Silicon Valley, a small place with few identifiable geologic or geographic features, has achieved a mythical reputation in a very short time. The modern material culture of the Valley may be driven by technology, but it also encompasses architecture, transportation, food, clothing, entertainment, intercultural exchanges, and rituals.

Combining a reporter’s instinct for a good interview with traditional archaeological training, Christine Finn’s most recent book Artifacts: An Archaeologist’s year in Silicon Valley brings the perspectives of the past and the future to the story of Silicon Valley’s present material culture. She traveled the area in 2000, a period when people’s fortunes could change overnight.

In the book she describes a computer’s rapid trajectory from useful tool to machine to be junked to collector’s item.
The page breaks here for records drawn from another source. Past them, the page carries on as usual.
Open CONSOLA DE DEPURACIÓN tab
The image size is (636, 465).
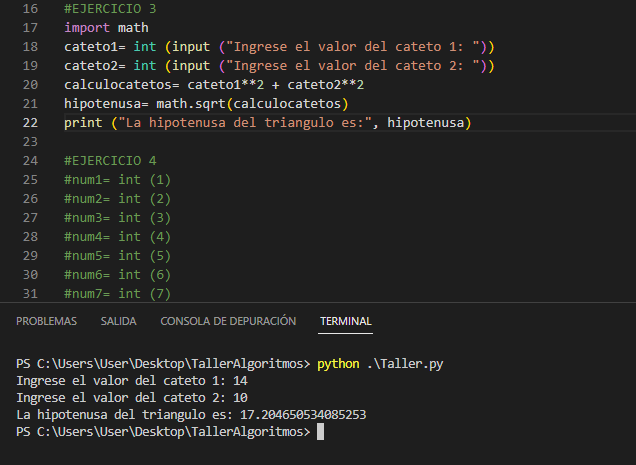pyautogui.click(x=228, y=321)
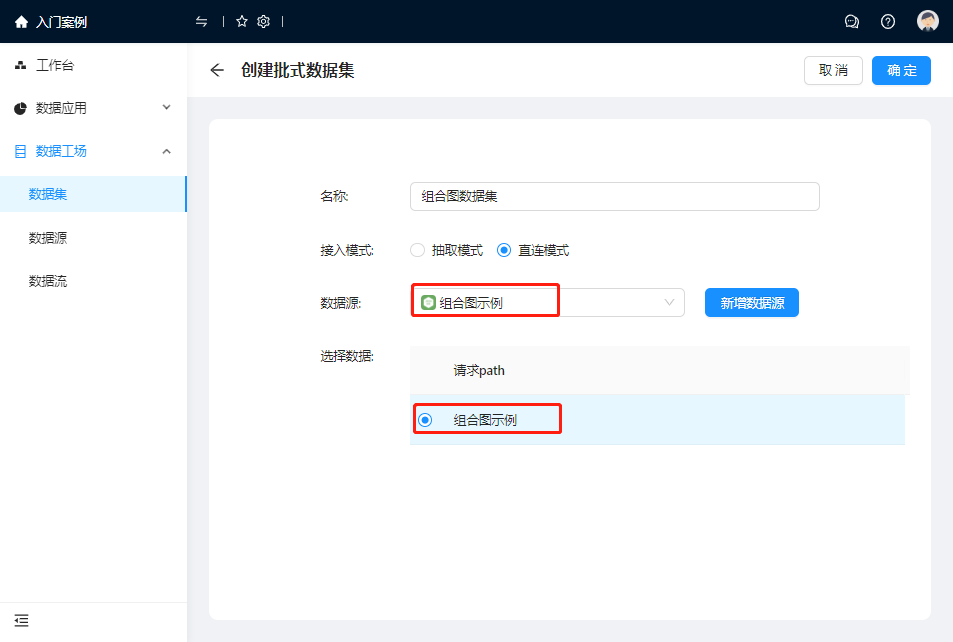
Task: Open the 数据源 dropdown showing 组合图示例
Action: 547,303

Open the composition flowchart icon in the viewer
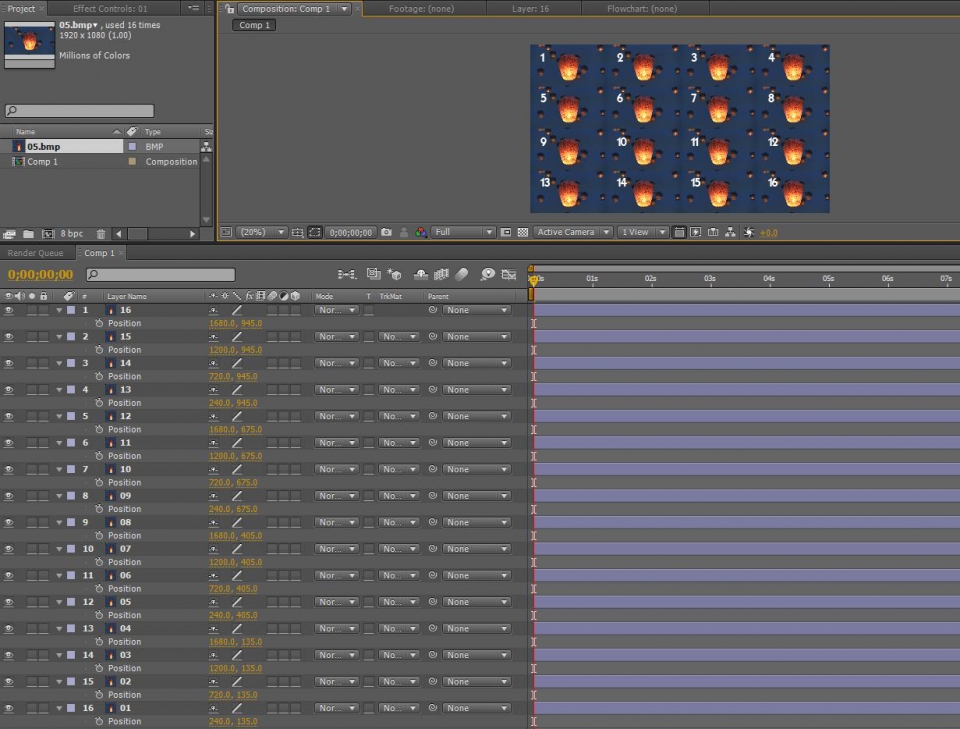730,232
She explores the sense that whatever one has is instantly superseded by the next new thing – and the effect this has on economic and social values. She tells stories from a place where fruit-pickers now recycle silicon chips and where more money can be made babysitting for post-IPO couples than working in a factory. The ways that people are working and adapting, are becoming wealthy or barely getting by, are visible in the cultural landscape of the fifteen cities that make up the area called ‘Silicon Valley’.

In this seminar Dr Finn will argue that the heritage industry has a major role in helping us to understand the extraordinary boom and bust cycle of the past five years in Silicon Valley. The establishment of a major Computer Museum in Silicon Valley, and the increasing numbers of computer collectors – of all ages – shed light on the fascination for ‘vintage’ hardware which represents not just a machine, but a technological narrative. It raises questions of how best to preserve this material, and software.

Analogies can be drawn between the management and presentation of this material and that in a regular museum setting. The speed of transition ‘value’ is an added issue. This seminar will draw on some of the work presented in the book.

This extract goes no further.